━━ Given records

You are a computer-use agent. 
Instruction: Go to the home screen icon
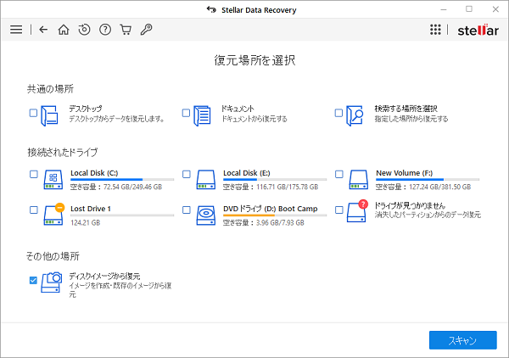[64, 30]
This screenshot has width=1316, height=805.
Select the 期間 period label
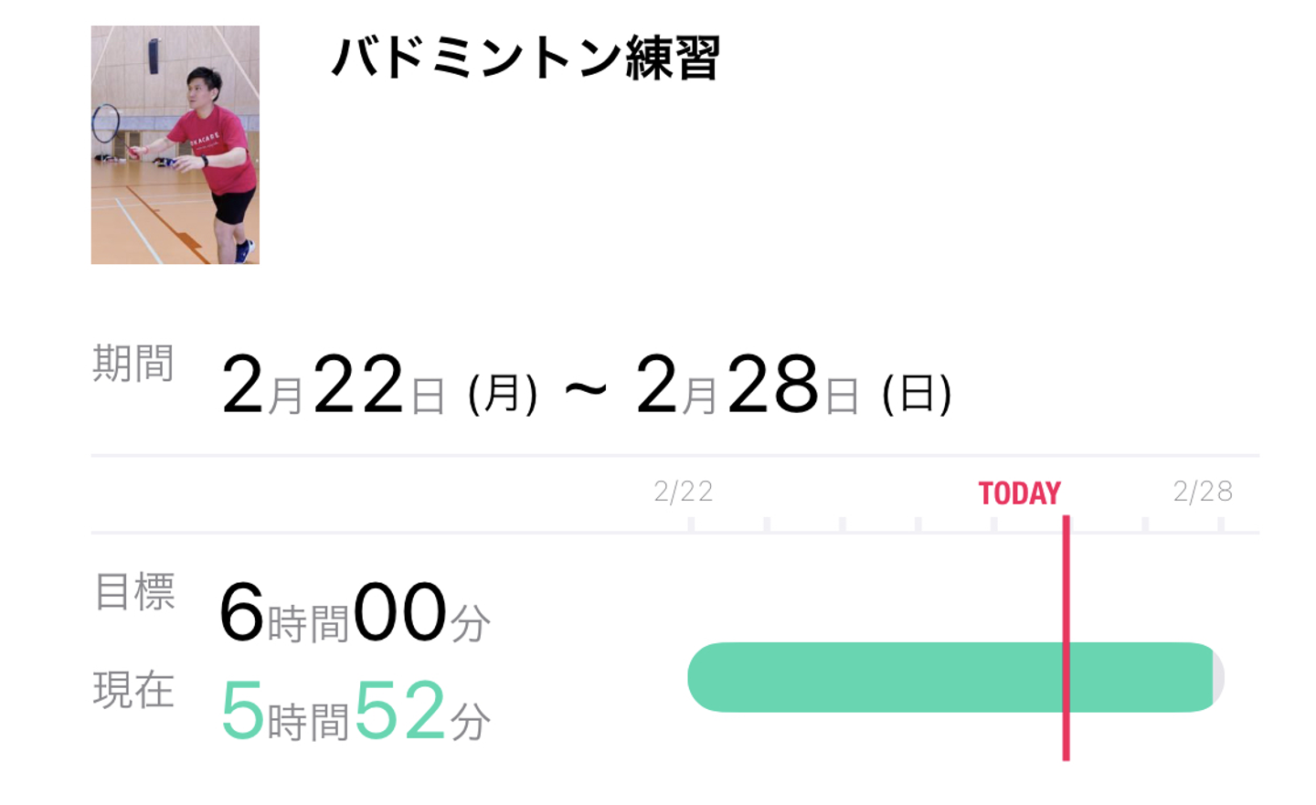click(x=133, y=364)
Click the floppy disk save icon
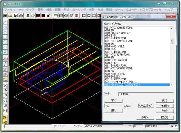This screenshot has height=133, width=181. click(16, 16)
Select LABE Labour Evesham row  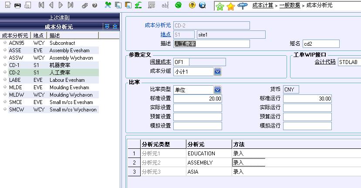pyautogui.click(x=49, y=80)
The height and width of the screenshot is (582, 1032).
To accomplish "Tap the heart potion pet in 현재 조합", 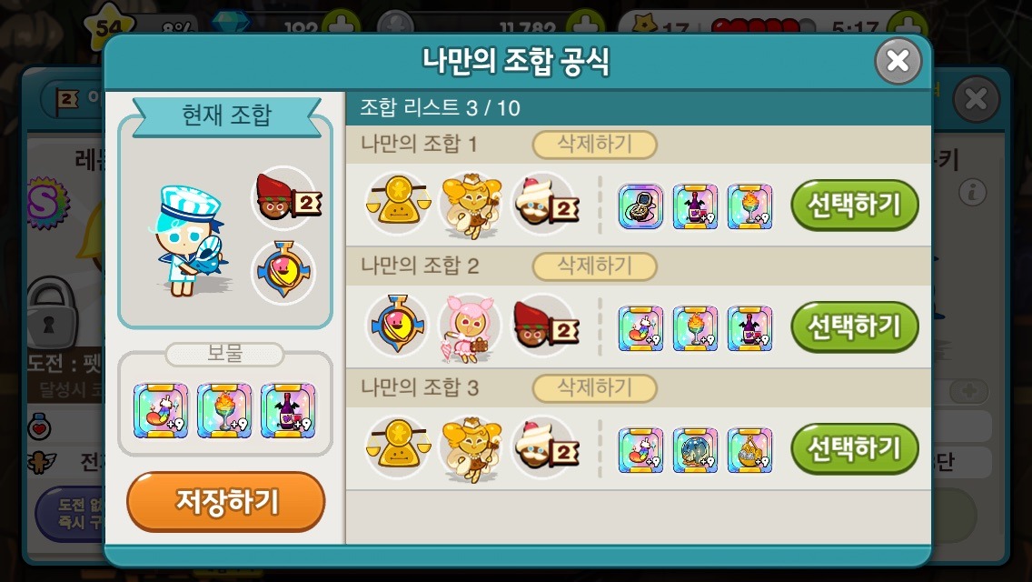I will (x=283, y=272).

━━━━

_What is required_
Copy the items word for word, from the start of the items through the line that contains "This screenshot has height=133, width=181.". Leave out the pictures.

_Answer to the task_
You are a computer-use agent. 
Instruction: Go to the home screen icon
[64, 30]
This screenshot has width=1316, height=805.
Select the 期間 period label
click(x=133, y=364)
Click the floppy disk save icon
This screenshot has height=133, width=181. click(16, 16)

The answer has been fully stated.